Pardon ama nasıl beceriyorsunuz bunu?
- Transandantal meditasyon yapıyorum. Kendimle dış dünya arasına bir duvar koyuyorum. Kendimi dış dünyanın etkilerinden arındırıyorum.
İyi de nasıl?
- Beyin gücüyle. Gözlerini kapatıyorsun, derin bir transa giriyorsun. Etrafında gürültü olmayacak, herhangi biri de olmayacak, sen tek başınasın. Bir 15- 20 dakika öyle kalıyorsun, birden nefes alıp vermen değişiyor. Prof. Mahmut Görkey benim hocam. O bana öğretti, sonra Hindistan’a ve Hollanda’ya gittim. Maharaji ile bile tanıştım. Gerçi eskiden de zırt pırt depresyona giren biri değildim ama lüzumsuz şeyleri sıkıntı ederdim. Bu meditasyon gerçekten yardımcı oldu. Maçka’da bir okul açtılar, meraklılarına tavsiye ederim.
Özel hayatınızda mutlu biri misiniz?
- Çoook.
MAVİ KAN BİZDE YOK
Sizin oğullarınızla olan ilişkiniz, belli ki babanızla olandan farklı...
- Evet, ben mesafe koymuyorum. Biz derdimizi anamıza anlatırdık, oğullarım dertlerini bana anlatıyorlar.
300 yıllık bir aileden gelmiş olmak sizi nasıl etkiliyor? Kendinizi aristokrat olarak mı kabul ediyorsunuz?
- Ne münasebet, biz aristokrat filan değiliz. Sadece geçmişi olan köklü bir aileyiz. Mavi kan yok bizde. Biz Hacı Bayram Veli’den geliriz, geçmişimizin uzunluğuyla övünürüz ve aile geleneklerimize yüzde 100 bağlıyız.
Bu kadar köklü bir aileden gelince, insanın eğilip bükülmesi daha mı zor oluyor?
- Hayır çok daha mütevazı oluyorsun. Kimsenin burnu havada değildir bizde.
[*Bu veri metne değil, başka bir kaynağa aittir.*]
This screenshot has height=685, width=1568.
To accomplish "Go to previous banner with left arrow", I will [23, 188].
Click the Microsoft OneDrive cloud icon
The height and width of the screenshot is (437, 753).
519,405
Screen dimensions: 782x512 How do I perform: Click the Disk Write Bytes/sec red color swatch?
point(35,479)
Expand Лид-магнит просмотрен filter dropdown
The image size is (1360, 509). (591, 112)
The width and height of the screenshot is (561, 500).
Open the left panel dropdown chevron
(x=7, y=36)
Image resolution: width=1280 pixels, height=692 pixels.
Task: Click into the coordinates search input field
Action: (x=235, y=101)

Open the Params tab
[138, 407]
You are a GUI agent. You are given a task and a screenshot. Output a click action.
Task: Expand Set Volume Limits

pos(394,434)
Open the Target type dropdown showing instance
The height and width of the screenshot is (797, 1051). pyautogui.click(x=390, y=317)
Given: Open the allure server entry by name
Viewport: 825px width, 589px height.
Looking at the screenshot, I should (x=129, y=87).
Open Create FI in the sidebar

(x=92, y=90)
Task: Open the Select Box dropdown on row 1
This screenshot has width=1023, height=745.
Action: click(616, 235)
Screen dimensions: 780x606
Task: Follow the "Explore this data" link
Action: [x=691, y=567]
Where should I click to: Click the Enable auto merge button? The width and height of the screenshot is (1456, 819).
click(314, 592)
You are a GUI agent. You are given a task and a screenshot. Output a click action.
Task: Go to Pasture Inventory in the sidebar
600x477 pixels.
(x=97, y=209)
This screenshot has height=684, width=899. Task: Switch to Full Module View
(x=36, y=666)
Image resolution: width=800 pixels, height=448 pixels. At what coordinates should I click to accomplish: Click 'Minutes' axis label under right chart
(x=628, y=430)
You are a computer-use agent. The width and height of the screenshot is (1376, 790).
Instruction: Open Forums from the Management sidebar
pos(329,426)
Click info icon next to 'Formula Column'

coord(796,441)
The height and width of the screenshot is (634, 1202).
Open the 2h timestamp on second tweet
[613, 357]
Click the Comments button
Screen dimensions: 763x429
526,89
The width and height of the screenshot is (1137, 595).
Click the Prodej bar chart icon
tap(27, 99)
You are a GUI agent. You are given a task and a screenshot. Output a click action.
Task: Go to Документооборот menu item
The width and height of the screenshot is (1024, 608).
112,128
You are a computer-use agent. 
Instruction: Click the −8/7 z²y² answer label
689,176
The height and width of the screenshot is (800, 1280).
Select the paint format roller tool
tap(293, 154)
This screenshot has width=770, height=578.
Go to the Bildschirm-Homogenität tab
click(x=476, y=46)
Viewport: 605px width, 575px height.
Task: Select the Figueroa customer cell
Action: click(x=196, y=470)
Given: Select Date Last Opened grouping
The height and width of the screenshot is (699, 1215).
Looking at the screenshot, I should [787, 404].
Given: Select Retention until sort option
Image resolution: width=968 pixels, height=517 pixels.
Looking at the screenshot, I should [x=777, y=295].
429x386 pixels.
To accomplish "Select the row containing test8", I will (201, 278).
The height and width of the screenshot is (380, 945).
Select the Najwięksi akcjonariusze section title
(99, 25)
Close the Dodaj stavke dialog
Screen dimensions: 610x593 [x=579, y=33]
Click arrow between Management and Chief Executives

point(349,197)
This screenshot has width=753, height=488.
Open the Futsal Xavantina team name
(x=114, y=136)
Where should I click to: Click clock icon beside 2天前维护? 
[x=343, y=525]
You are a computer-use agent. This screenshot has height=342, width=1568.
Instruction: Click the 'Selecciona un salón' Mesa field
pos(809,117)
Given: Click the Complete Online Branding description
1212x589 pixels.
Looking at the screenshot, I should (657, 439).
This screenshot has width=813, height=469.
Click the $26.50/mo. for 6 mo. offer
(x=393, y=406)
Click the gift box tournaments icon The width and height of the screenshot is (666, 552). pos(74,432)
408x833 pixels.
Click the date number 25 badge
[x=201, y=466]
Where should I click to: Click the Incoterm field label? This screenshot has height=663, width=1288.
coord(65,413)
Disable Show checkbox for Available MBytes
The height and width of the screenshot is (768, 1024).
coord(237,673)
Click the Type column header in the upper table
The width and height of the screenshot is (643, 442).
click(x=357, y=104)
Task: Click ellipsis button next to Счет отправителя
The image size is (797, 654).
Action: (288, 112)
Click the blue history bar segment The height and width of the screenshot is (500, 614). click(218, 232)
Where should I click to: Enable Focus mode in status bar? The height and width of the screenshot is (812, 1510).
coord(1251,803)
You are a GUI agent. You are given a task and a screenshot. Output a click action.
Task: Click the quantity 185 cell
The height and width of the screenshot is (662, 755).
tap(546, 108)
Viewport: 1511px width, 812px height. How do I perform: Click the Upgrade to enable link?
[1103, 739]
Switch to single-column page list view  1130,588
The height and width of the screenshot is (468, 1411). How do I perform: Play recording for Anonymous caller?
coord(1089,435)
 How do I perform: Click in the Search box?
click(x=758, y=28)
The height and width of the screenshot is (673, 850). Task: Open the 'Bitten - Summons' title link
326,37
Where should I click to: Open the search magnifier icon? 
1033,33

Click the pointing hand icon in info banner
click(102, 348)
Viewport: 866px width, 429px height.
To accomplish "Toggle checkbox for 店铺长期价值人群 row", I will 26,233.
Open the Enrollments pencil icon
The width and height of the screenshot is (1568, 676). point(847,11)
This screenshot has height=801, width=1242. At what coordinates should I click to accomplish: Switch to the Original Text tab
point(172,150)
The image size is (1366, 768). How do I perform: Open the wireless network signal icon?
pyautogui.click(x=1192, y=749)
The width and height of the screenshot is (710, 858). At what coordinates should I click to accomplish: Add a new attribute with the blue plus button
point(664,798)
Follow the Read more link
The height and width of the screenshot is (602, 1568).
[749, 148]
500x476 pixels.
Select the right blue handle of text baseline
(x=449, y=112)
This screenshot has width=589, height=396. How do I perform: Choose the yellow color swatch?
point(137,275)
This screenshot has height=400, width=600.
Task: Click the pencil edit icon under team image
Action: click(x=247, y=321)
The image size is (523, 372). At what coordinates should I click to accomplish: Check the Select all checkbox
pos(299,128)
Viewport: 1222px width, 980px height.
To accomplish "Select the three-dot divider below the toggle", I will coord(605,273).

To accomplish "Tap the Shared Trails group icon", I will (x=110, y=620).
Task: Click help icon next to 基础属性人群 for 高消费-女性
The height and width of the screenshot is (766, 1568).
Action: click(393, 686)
Her tip adamla görüşebiliriz, buna müsait bir yapımız vardır.
FARKLI ALGILANIYORUZ
Buna rağmen Koç, Sabancı’ya göre halktan biraz daha uzak... Mış gibi duruyor...
- Öyle derler ama değil. Gerçi, rahmetli Sakıp Bey, benden daha fazla halk adamıydı. Mesela Emirgan’da Atlı Köşk’ün önünde simit sattı, ben onu yapamam. Neden uzak ve mesafeli algılandığımızı bir türlü anlayamadık. Koç Üniversitesi de farklı algılanır mesela. En pahalı üniversite zannedilir, oysa diğerleriyle arasında çok fiyat farkı yok, snob olarak algılanır. Niye öyle? Bilmiyorum. Amerikan Hastanesi de başka bir örnek. Nedense, insanlar oraya girmeye de çekinirler...
Peki siz Amerikan Hastanesi’ne girince, "Oh be hastaneme geldim!" filan mı diyorsunuz?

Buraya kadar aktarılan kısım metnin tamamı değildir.